The best way to prevent this from happening (and this rule works for all types of plants!) is to make sure the container has a proper drainage hole. But, if it happens that it does have and the water still won’t go, then perhaps your plant is root-bound and it blocks the hole.
So, you surely wonder could a plant be saved in this condition? Yes, and no, depending on the phase.
If it’s the initial phase, then you can try removing the diseased parts and repotting it in a sterile container. But, if a higher percentage of the roots is affected, then look for a healthy cutting to propagate it, it’s the only solution.
3. Patterns on the leaves are fading and disappearing- what went wrong?
If you expose this plant to direct sunlight, the higher amount of chlorophyll will make the green dominant over other colors, resulting in patterns disappearing. To prevent this from happening, find some shadier place for it, but not overly dark.
4. Lower leaves turn yellow, others curl or become spotted- what’s happening?
This is also another indicator that your plant is not getting enough water, so you know what to do. This plant cannot endure long periods of underwatering, so don’t make your plant suffer, be responsible.
5. Why do leaves turn brown and edges become brittle?

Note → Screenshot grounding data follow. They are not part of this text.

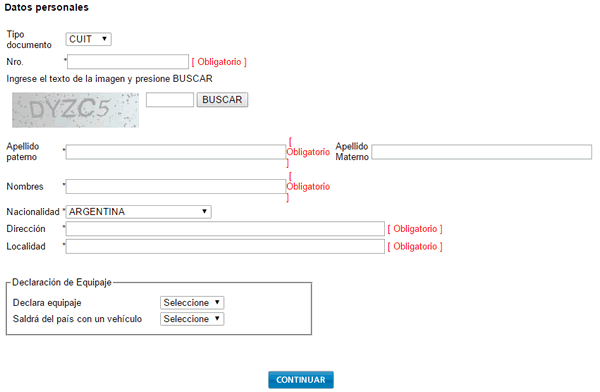Click the Obligatorio label beside Dirección
Screen dimensions: 600x392
pos(415,229)
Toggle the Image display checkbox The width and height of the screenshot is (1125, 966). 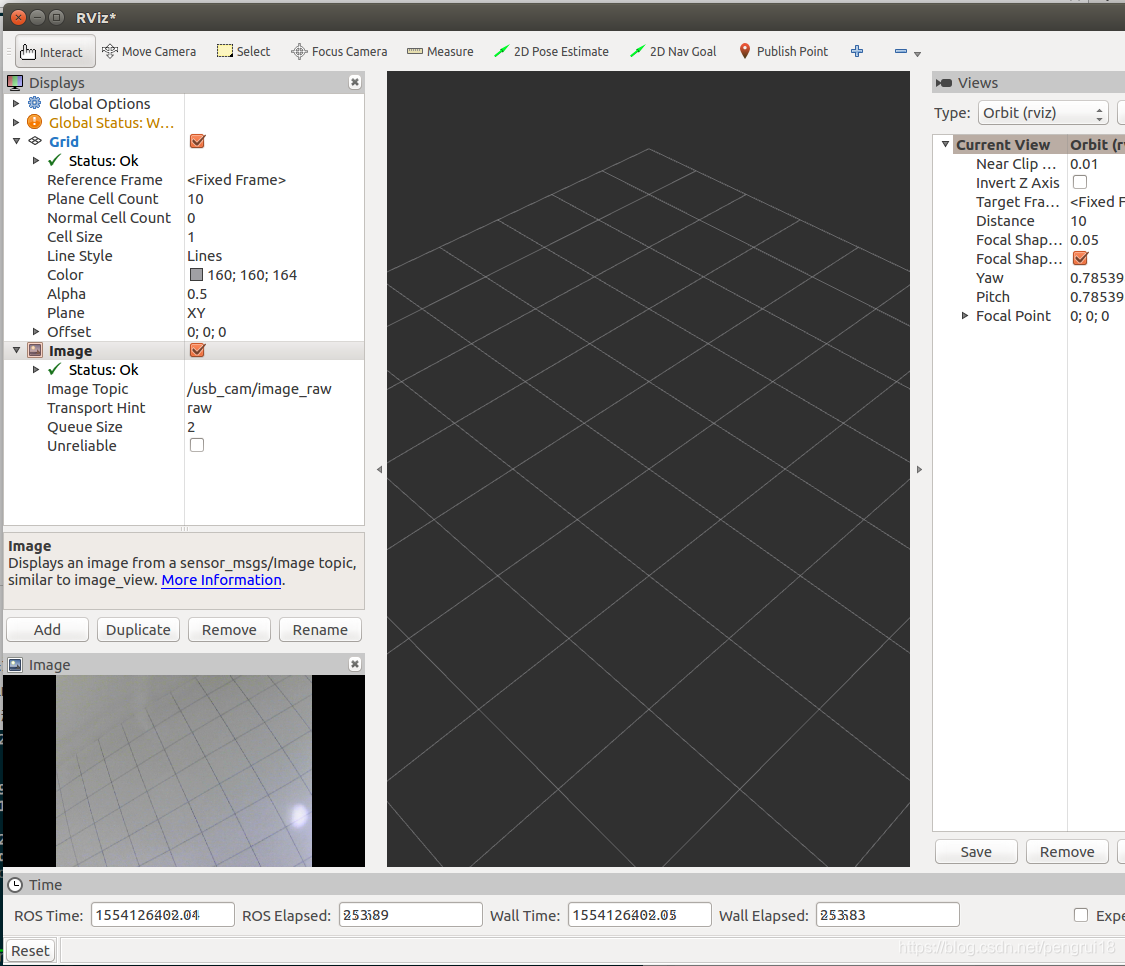coord(197,350)
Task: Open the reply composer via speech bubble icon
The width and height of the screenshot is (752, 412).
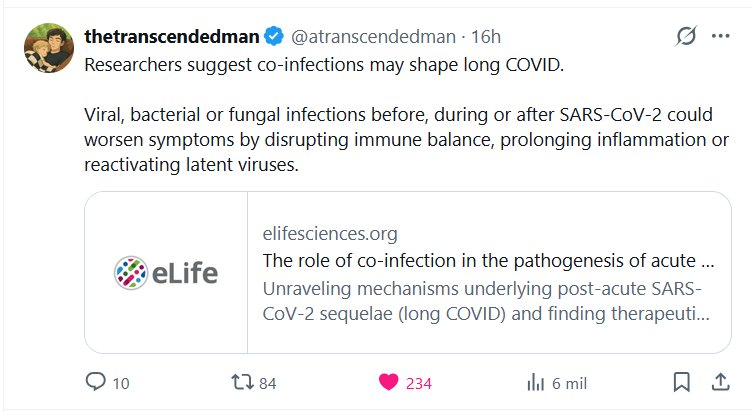Action: pos(96,383)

When calathea brown edges occur, this is the sign that the level of humidity is too low. It’s the same as with other prayer plant leaves turning brown. As I mentioned, this plant likes a moist environment, so make sure you provide it. Trim those brown and brittle parts off, mist it occasionally and make sure it gets enough water.

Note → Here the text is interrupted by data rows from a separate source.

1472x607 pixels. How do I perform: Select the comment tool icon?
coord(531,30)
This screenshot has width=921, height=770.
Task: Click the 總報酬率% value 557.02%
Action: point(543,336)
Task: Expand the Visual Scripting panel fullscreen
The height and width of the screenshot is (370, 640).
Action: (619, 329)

6. Dropping leaves, stems become limp and rotten- why?
One of the reasons for this is draught, the other is temperature fluctuation, and the third- as you assumed too much water. Find some well-ventilated location for your plant, with stabile temperature, that’s the quickest solution.
7. Gray mold on stems- what’s that?
Believe it or not, it’s due to the high level of humidity. Even though this plant likes it, knowing where the balance is actually a crucial thing. This issue is also called Botrytis, and you can prevent it by doing the same as with the previous situation- make sure the room is ventilated, but without draught.
8. Bacterial, viral and fungal issues plus boring insects and mite
Before I describe, I want to make one thing clear. These issues are not all typical for White Plant only, but for Calatheas in general. I wanted to list all of them so that you can recognize in case your plant does have some of those.
There are pseudomonas leaf spots and pseudomonas blight, with the first one being easily prevented by avoiding overhead watering. The latter one is still not enough explored, so a plant with such a problem is best to be destroyed.
Cucumber mosaic virus (CMV) is the only one affecting the plant, but as far as examined, the problem it causes is only of aesthetic nature, but such a plant shouldn’t be used for propagation, as it can transfer the virus.
Alternaria leaf spot, Helminthosporium leaf spot, and Fusarium wilt are the fungal problems, and they are mostly avoided by proper watering. In case they are persistent, they should be treated with adequate fungicide.
The most common enemies of indoor Calathea include mealybugs, mites, aphids and scales, and they are treated with pesticides or insecticides.
When you have a plant that at the same time looks amazing and it also purifies the air, you can say you’ve hit a jackpot. Jokes aside, but when our living space is filled with something that is both pleasing to our eyes and beneficial for our health, you can say that you’ve done a lot for yourself.
As you can see, none of the aspects is a complicated science. In case you have any doubts, check my guide here, it should serve as a useful reminder to you.